--- BEGIN Given text ---

US10Y – Yields Falling But Long Term Demand Expected To Fall

US10Y_140414W1

US yields have gone down in recent weeks, pulling away from the fabled 3.00% line in the sand due to a myriad of reasons.

On the economic front, we have weaker than expected US NFP numbers, while minutes of latest FOMC meeting reflected a more dovish Fed than expected, favoring higher bond prices.

Social political factors aren’t encouraging either – Ukraine has just declared they will be rolling out a “large-scale antiterrorist operation” in response to the armed protests sprouting across the eastern region which borders Russia. Unlike the much more peaceful referendum seen in Crimea, Ukraine seems bent on using military efforts to thwart current uprising with President Olekasndr Turchynov saying that they will prevent “the repetition of the Crimean scenario” during a televised address on Sunday. Unfortunately it seems that Russia is going for tic for tac, with reports suggesting that up to 40,000 Russian troops have been amassed along Ukraine borders ready to march in if necessary. This may all turn up to be a hoax, but it is genuine enough that U.N. security council has called for an emergency meeting to address the situation. With the sound of war drumming nearer, it is no surprise that safe haven flow has been pumping commodities such as Gold and Oil higher, while traders are flocking to USD and US Treasuries for safe keeping.

--- END Given text ---
--- BEGIN Available data ---

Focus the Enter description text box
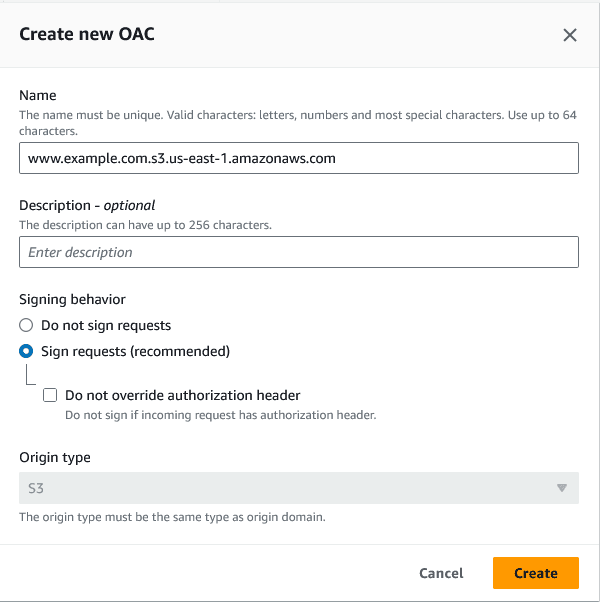This screenshot has width=600, height=602. tap(298, 252)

--- END Available data ---

Requests:
1. Reproduce the US10Y commentary from "US yields have" up to and including "higher bond prices.".
2. Using the US10Y commentary, decide whether each statement agrees with it, answering yes or no and quoting the deciding words: (a) US nonfarm payroll figures came in weaker than expected. (b) The Crimean referendum is described as less peaceful than the current Ukrainian response. (c) Reports put as many as 40,000 Russian troops along Ukraine's borders.
Rely only on the US10Y commentary, not on the material.

Responses:
1.
US yields have gone down in recent weeks, pulling away from the fabled 3.00% line in the sand due to a myriad of reasons.

On the economic front, we have weaker than expected US NFP numbers, while minutes of latest FOMC meeting reflected a more dovish Fed than expected, favoring higher bond prices.

2.
(a) Yes: "we have weaker than expected US NFP numbers"
(b) No: "Unlike the much more peaceful referendum seen in Crimea"
(c) Yes: "up to 40,000 Russian troops have been amassed along Ukraine borders"